Creating Pipelines

The task Decorator

Pyper’s task decorator is the means by which we instantiate pipelines and control their behaviour:

from pyper import task, Pipeline

def func(x: int):
    return x + 1

pipeline = task(func)

assert isinstance(pipeline, Pipeline)

This creates a Pipeline object consisting of one ‘task’ (one step of data transformation).

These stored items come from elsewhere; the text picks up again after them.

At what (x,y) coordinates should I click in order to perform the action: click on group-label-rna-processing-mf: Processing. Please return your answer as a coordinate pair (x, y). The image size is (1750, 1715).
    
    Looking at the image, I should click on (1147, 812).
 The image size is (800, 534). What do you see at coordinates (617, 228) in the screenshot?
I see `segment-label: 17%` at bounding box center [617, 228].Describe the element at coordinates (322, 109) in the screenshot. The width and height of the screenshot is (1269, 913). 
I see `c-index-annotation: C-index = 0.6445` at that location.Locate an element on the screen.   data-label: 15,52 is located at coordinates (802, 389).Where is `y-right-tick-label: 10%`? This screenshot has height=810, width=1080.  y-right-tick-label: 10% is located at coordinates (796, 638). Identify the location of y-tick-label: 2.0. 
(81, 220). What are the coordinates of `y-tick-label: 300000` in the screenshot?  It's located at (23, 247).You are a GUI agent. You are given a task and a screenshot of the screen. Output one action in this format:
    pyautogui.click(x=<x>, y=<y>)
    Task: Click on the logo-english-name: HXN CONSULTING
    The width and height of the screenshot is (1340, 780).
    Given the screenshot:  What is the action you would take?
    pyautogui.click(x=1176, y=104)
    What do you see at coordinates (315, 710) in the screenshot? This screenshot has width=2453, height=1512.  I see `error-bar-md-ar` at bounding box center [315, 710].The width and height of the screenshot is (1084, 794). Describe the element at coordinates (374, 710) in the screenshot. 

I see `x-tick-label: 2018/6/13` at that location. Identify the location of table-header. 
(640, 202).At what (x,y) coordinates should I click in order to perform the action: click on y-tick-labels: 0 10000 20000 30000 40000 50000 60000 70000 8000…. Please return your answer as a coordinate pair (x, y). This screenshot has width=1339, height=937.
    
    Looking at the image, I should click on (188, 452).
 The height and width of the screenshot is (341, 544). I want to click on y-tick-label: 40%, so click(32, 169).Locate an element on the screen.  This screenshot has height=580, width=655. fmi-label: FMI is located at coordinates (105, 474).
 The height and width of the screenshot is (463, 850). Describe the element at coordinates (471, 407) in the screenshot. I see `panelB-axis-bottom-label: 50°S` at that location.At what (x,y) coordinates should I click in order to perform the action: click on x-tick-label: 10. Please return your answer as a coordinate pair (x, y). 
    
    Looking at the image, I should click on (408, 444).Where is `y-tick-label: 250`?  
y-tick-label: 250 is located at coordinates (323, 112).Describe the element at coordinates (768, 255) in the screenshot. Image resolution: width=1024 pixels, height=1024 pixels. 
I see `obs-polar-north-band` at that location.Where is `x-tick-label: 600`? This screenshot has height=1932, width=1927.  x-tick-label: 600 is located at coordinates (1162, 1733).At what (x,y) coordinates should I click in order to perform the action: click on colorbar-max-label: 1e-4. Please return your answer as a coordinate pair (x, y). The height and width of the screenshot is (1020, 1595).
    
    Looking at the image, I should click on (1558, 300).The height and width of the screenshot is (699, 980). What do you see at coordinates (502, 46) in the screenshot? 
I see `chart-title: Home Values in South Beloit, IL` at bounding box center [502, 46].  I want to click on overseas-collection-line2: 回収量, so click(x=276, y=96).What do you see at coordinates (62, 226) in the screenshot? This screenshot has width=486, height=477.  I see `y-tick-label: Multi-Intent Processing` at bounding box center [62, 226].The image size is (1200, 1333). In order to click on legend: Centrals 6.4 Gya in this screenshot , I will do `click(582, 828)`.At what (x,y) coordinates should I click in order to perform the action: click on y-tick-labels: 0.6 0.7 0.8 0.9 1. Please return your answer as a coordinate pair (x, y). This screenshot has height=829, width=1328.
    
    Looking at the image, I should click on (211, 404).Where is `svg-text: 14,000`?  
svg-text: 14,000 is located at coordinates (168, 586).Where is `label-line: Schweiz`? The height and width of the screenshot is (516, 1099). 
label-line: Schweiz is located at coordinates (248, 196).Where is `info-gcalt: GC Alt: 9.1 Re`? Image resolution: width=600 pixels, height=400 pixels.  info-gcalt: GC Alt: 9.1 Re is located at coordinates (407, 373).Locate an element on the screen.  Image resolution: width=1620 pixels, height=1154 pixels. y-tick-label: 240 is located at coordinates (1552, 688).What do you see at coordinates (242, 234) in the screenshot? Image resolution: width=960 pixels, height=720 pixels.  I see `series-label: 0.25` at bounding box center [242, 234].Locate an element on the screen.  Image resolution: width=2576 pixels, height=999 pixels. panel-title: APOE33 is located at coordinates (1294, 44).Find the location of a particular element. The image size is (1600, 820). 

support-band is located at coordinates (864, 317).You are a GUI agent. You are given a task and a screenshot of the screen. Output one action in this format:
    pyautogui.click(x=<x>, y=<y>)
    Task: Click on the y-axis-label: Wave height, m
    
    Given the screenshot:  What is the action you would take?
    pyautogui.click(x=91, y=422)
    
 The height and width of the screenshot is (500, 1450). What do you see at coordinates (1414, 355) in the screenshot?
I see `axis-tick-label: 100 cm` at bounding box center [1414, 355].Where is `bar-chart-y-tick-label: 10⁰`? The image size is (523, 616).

In addition to functions, anything callable in Python can be wrapped in task in the same way:

from pyper import task

class Doubler:
    def __call__(self, x: int):
        return 2 * x

pipeline1 = task(Doubler())
pipeline2 = task(lambda x: x - 1)
pipeline3 = task(range)

The internal behaviour of a pipeline (e.g number of workers) is controlled by the different parameters for task. Refer to the API Reference

Pipeline Usage

Recall that a Pipeline is itself essentially a function. Pipelines return a Generator object (Python’s mechanism for lazily iterating through data).

from pyper import task

def func(x: int):
    return x + 1

if __name__ == "__main__":
    pipeline = task(func)
    for output in pipeline(x=0):
        print(output)
        #> 1

A Pipeline always takes the input of its first task, and yields each output from its last task

A pipeline that generates multiple outputs can be created using the branch parameter:

from pyper import task

def func(x: int):
    yield x + 1
    yield x + 2
    yield x + 3

if __name__ == "__main__":
    pipeline = task(func, branch=True)
    for output in pipeline(x=0):
        print(output)
        #> 1
        #> 2
        #> 3

Asynchronous Code

Asynchronous functions/callables are used to create AsyncPipeline objects, which behave in an intuitively analogous way to Pipeline:

import asyncio
from pyper import task

async def func(x: int):
    return x + 1

async def main():
    pipeline = task(func)
    async for output in pipeline(x=0):
        print(output)
        #> 1

if __name__ == "__main__":
    asyncio.run(main())

Note that AsyncPipeline objects return an AsyncGenerator which is iterated over with async for syntax.